==== The data

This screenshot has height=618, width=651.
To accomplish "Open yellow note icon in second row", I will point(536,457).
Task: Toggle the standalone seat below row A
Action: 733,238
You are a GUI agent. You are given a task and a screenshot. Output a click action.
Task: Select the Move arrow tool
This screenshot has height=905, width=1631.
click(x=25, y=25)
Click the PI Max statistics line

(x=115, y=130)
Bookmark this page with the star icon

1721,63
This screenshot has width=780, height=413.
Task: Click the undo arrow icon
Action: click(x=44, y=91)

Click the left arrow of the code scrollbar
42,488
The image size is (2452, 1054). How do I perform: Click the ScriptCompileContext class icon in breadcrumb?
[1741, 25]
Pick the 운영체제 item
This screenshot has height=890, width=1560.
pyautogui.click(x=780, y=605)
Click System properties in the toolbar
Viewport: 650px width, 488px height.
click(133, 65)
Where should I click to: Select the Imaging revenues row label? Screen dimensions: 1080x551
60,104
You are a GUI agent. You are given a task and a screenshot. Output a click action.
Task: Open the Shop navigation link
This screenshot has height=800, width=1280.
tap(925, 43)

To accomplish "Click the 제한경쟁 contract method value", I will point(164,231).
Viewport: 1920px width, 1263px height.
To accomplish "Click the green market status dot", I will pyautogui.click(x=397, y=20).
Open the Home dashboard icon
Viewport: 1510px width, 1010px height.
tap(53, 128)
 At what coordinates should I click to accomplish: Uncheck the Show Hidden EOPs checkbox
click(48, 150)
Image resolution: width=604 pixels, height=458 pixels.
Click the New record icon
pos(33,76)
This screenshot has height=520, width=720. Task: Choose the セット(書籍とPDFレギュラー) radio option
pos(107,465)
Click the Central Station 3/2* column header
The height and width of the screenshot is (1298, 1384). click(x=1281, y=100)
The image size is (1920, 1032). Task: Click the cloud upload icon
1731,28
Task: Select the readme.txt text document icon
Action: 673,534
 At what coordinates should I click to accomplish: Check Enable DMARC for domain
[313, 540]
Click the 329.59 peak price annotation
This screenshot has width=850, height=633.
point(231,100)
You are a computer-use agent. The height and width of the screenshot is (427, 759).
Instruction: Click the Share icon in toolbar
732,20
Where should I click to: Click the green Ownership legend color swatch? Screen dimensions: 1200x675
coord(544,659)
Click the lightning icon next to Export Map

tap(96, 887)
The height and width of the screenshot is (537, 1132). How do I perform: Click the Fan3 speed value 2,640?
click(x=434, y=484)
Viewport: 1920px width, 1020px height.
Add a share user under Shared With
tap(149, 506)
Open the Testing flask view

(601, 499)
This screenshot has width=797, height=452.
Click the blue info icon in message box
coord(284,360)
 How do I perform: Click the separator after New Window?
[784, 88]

========

What is required:
Copy the listing above line for line, with no changes.

Full response:
This screenshot has height=618, width=651.
To accomplish "Open yellow note icon in second row", I will point(536,457).
Task: Toggle the standalone seat below row A
Action: 733,238
You are a GUI agent. You are given a task and a screenshot. Output a click action.
Task: Select the Move arrow tool
This screenshot has height=905, width=1631.
click(x=25, y=25)
Click the PI Max statistics line

(x=115, y=130)
Bookmark this page with the star icon

1721,63
This screenshot has width=780, height=413.
Task: Click the undo arrow icon
Action: click(x=44, y=91)

Click the left arrow of the code scrollbar
42,488
The image size is (2452, 1054). How do I perform: Click the ScriptCompileContext class icon in breadcrumb?
[1741, 25]
Pick the 운영체제 item
This screenshot has height=890, width=1560.
pyautogui.click(x=780, y=605)
Click System properties in the toolbar
Viewport: 650px width, 488px height.
click(133, 65)
Where should I click to: Select the Imaging revenues row label? Screen dimensions: 1080x551
60,104
You are a GUI agent. You are given a task and a screenshot. Output a click action.
Task: Open the Shop navigation link
This screenshot has height=800, width=1280.
tap(925, 43)

To accomplish "Click the 제한경쟁 contract method value", I will point(164,231).
Viewport: 1920px width, 1263px height.
To accomplish "Click the green market status dot", I will pyautogui.click(x=397, y=20).
Open the Home dashboard icon
Viewport: 1510px width, 1010px height.
tap(53, 128)
 At what coordinates should I click to accomplish: Uncheck the Show Hidden EOPs checkbox
click(48, 150)
Image resolution: width=604 pixels, height=458 pixels.
Click the New record icon
pos(33,76)
This screenshot has height=520, width=720. Task: Choose the セット(書籍とPDFレギュラー) radio option
pos(107,465)
Click the Central Station 3/2* column header
The height and width of the screenshot is (1298, 1384). click(x=1281, y=100)
The image size is (1920, 1032). Task: Click the cloud upload icon
1731,28
Task: Select the readme.txt text document icon
Action: 673,534
 At what coordinates should I click to accomplish: Check Enable DMARC for domain
[313, 540]
Click the 329.59 peak price annotation
This screenshot has width=850, height=633.
point(231,100)
You are a computer-use agent. The height and width of the screenshot is (427, 759).
Instruction: Click the Share icon in toolbar
732,20
Where should I click to: Click the green Ownership legend color swatch? Screen dimensions: 1200x675
coord(544,659)
Click the lightning icon next to Export Map

tap(96, 887)
The height and width of the screenshot is (537, 1132). How do I perform: Click the Fan3 speed value 2,640?
click(x=434, y=484)
Viewport: 1920px width, 1020px height.
Add a share user under Shared With
tap(149, 506)
Open the Testing flask view

(601, 499)
This screenshot has width=797, height=452.
Click the blue info icon in message box
coord(284,360)
 How do I perform: Click the separator after New Window?
[784, 88]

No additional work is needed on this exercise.